• Written instruction: Convert the records below into a two-column CSV with the header instruction,response and one row per request, placing its text and its answer each in a single quoted field with line breaks replaced by spaces. Leave the pictures out.

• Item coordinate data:
..............................

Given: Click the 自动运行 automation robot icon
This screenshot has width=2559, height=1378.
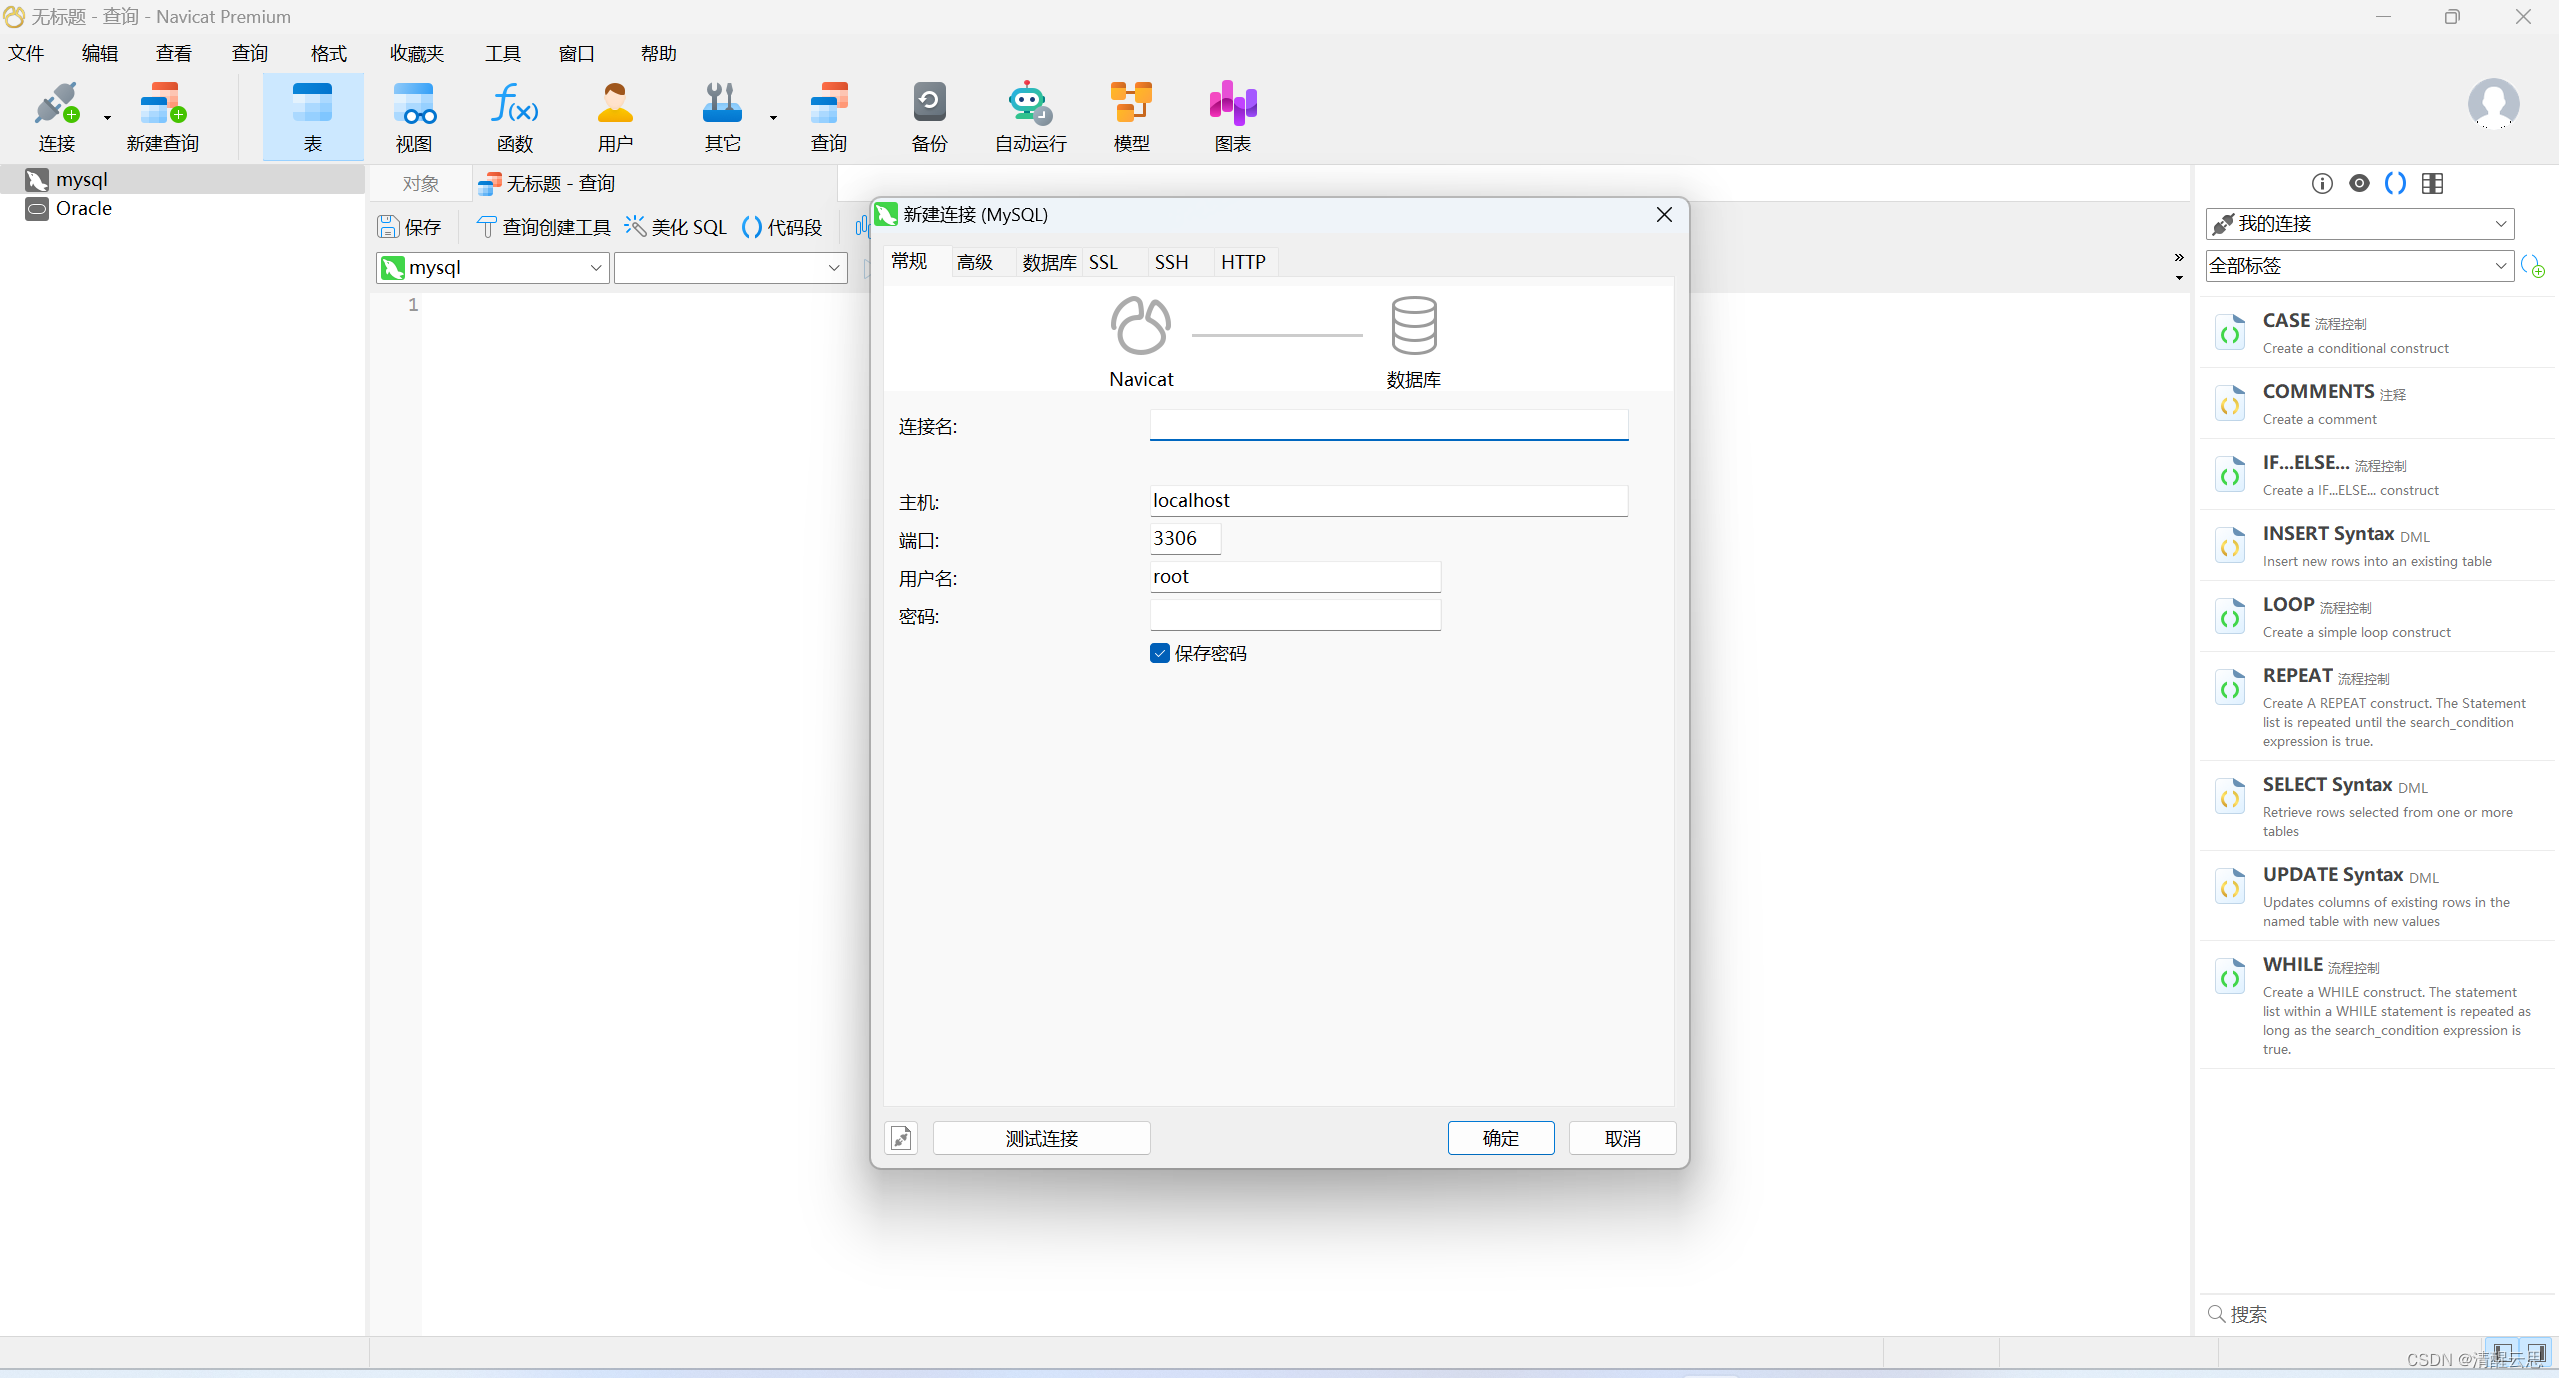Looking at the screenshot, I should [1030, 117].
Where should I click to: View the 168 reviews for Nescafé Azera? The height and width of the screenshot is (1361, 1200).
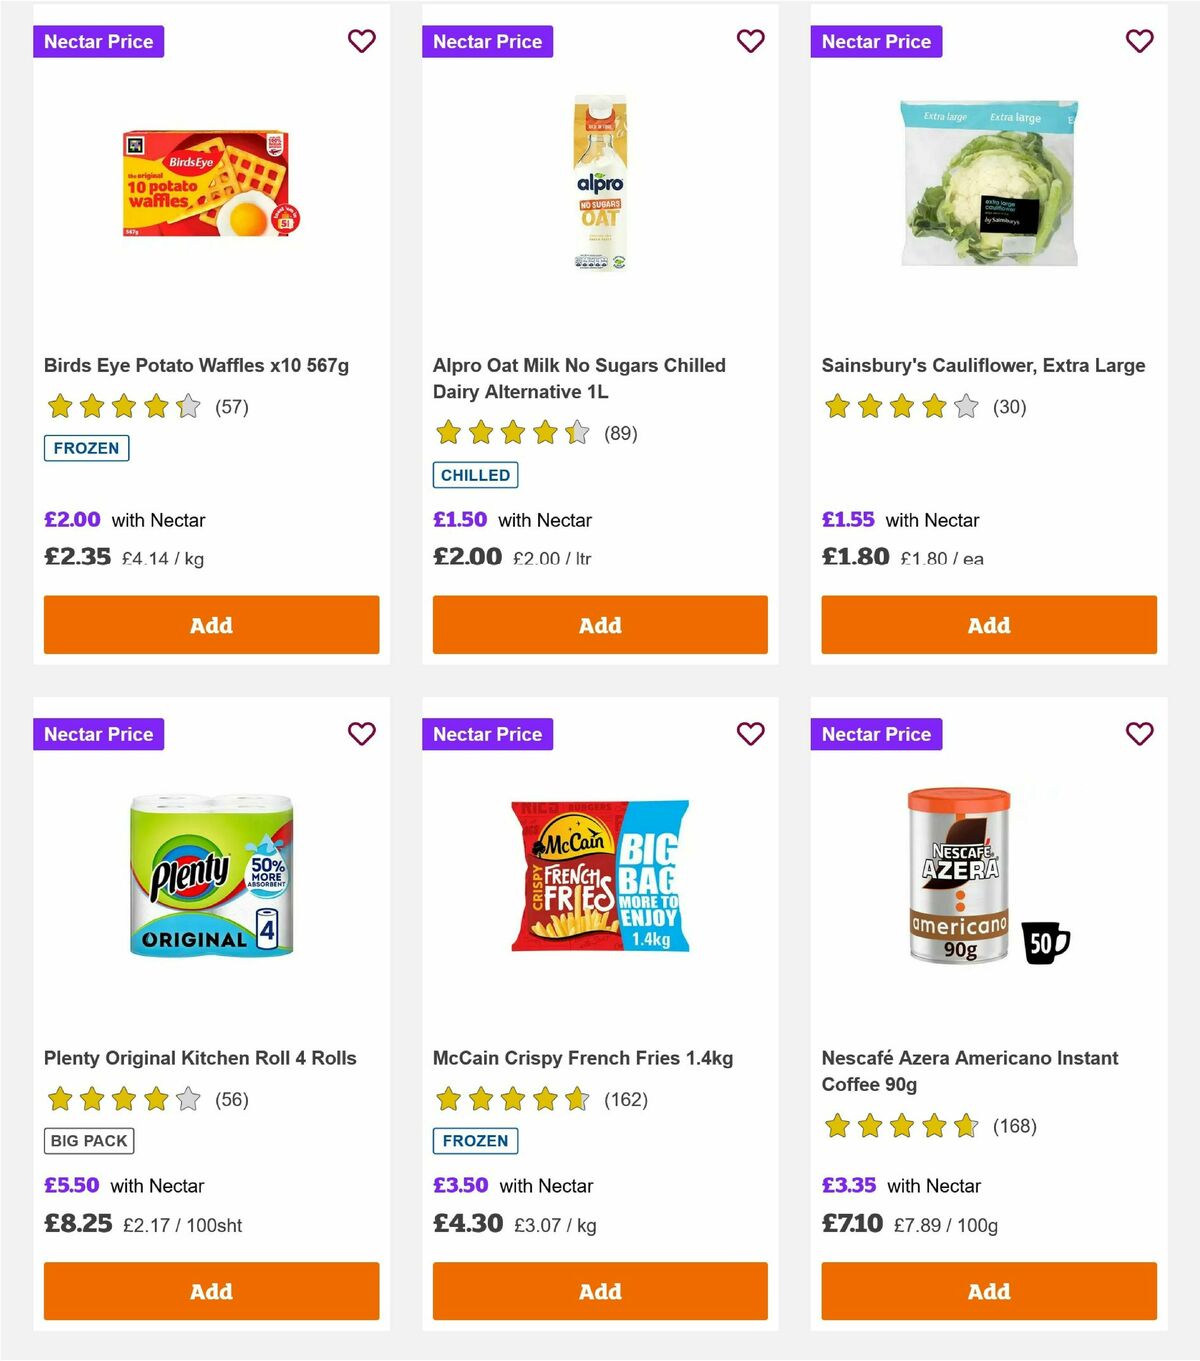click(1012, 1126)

..............................

• Task result:
instruction,response
"Given: Click the 自动运行 automation robot icon This screenshot has width=2559, height=1378.","Looking at the screenshot, I should [1030, 117]."
"Where should I click to: View the 168 reviews for Nescafé Azera? The height and width of the screenshot is (1361, 1200).","click(1012, 1126)"